朝鲜近日发布了自1993年以来的一次人口调查统计。根据这份调查报告,朝鲜人口总数有略微增长,但人口老化现象明显、人民健康水平下降;妇女难产死亡率及婴儿死亡率都有所升高;平均预期寿命降低……

调查还从侧面显示了朝鲜国内的经济结构:从事农业生产的人数最多,其次是政府部门和军队职员,接下来是教育,再其次是工业……而外界一直以来估计的一百万军队数量,根据这份报告也只有不足70万人。

SEOUL-North Korea is getting bigger, older and less healthy, according to data from the country's latest census, and its fabled million-man army might have fewer than 700,000 people.

The authoritarian government in December released results of the census conducted in 2008, saying its population had climbed to 24 million people from 21.2 million in the previous census in 1993.

More details have been published by the United Nations Population Fund, which helped North Korea conduct the census and sent five teams of observers to monitor it.

Even so, it's difficult for outsiders, with so little access to the country, to be certain of the precision of North Korea's data. For decades, the government has cut off the dissemination of most information about the country. The new census numbers provide a rare glimpse of official statistics.

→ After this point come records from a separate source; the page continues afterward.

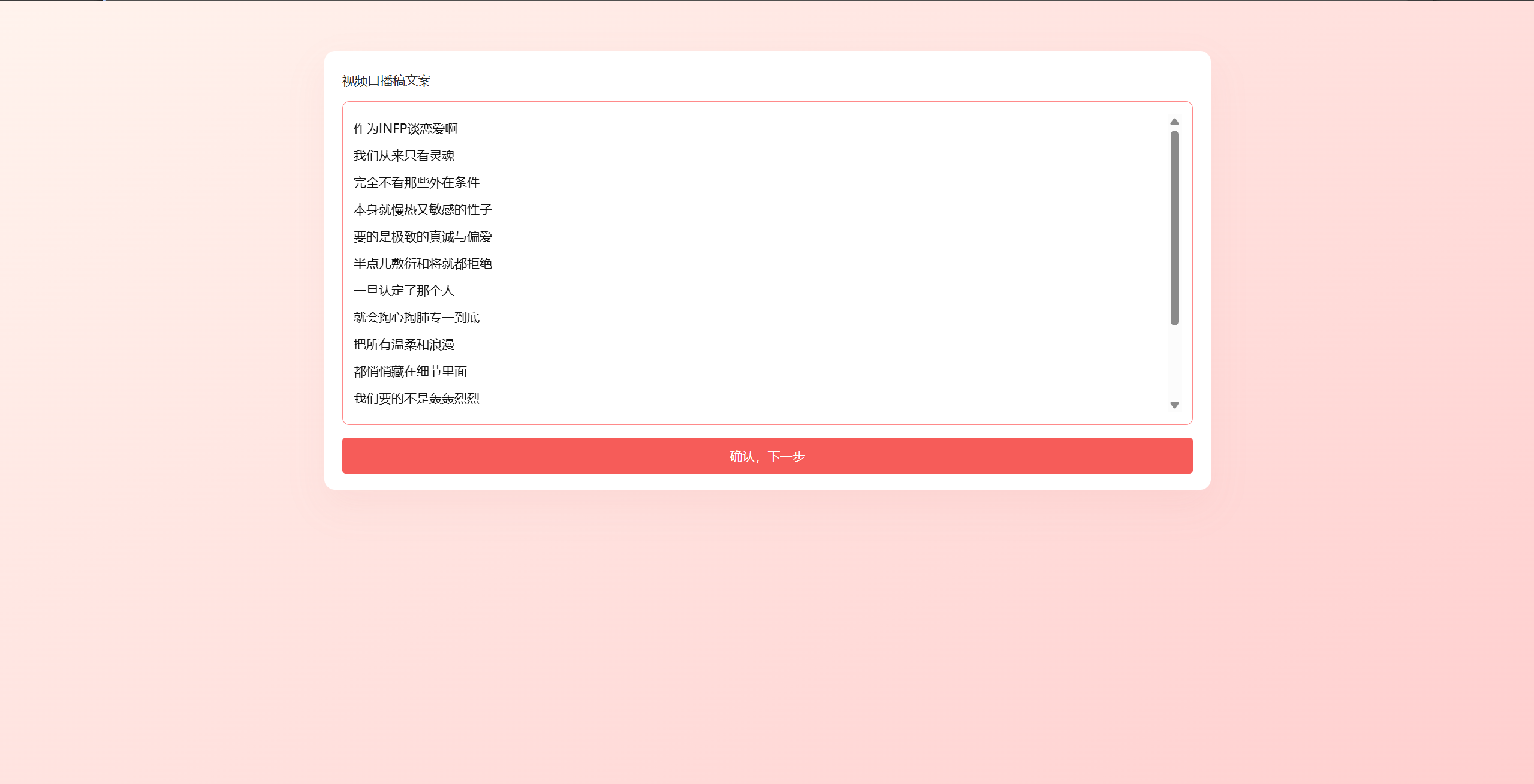The height and width of the screenshot is (784, 1534).
Task: Click the gray scrollbar thumb of the script box
Action: (x=1174, y=228)
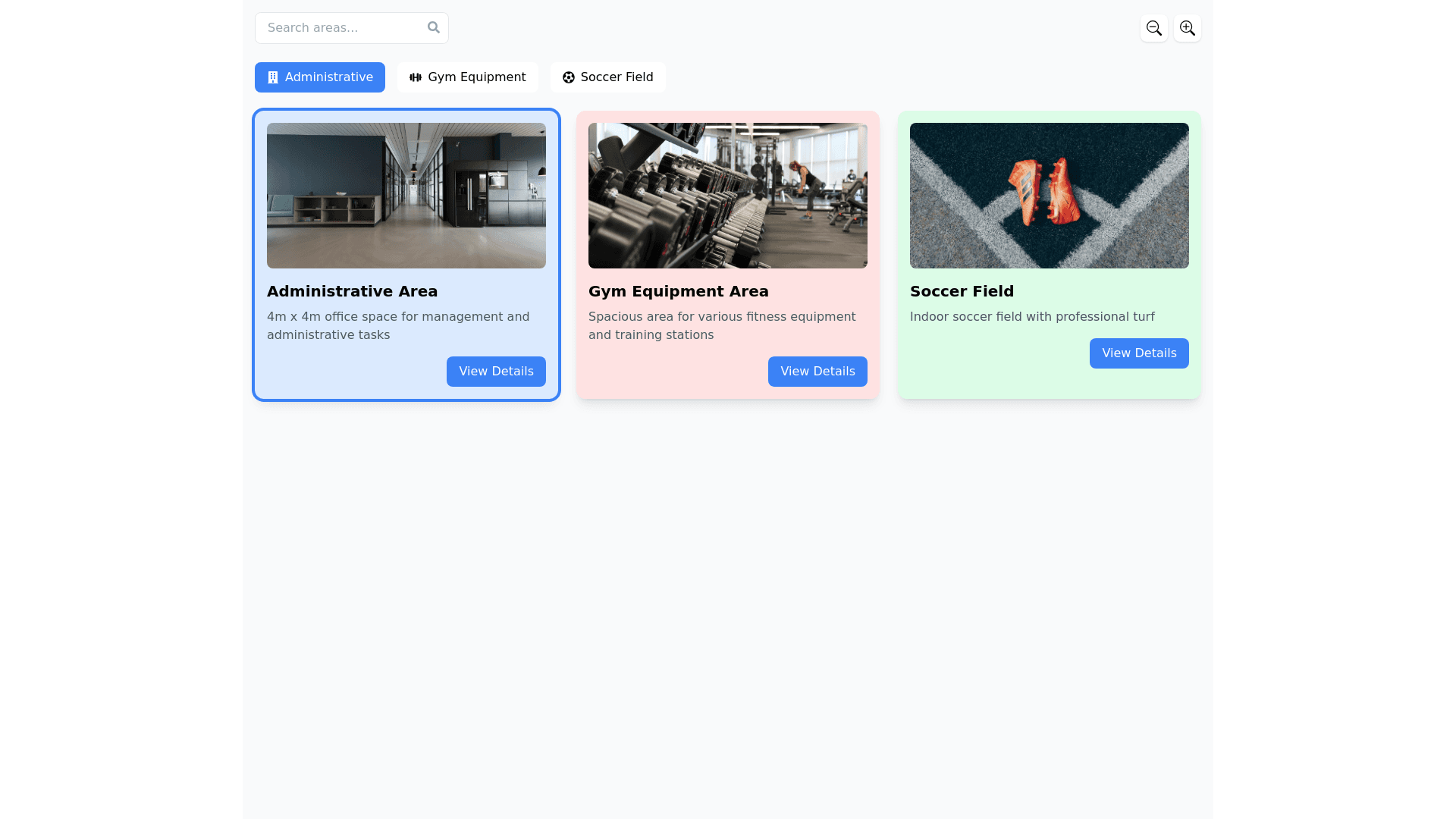The height and width of the screenshot is (819, 1456).
Task: Open the office hallway thumbnail image
Action: pos(406,196)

The census reported that North Korea's population grew at an annual average rate of 0.85% for the 15-year period, a time that included a devastating multiyear famine that analysts and foreign aid agencies estimate killed between one million and two million people.

A separate U.N. report published last year found that North Korea's population has grown more slowly since 2005, at an annual rate of 0.4%. The global population has grown 1.2% annually since 2005, the U.N. report said.

North Korea's census said the country's population has proportionately fewer children and more middle-aged people than it did in 1993.

It also reported that people are less healthy.

Babies are more likely to die: The infant mortality rate climbed to 19.3 per 1,000 children in 2008 from 14.1 in 1993, though North Korea's rate is still well below the world average, which a 2009 report by the U.N. agency put at 46 per 1,000 children.

North Koreans are living shorter lives-average life expectancy has fallen to 69.3 years from 72.7 in 1993.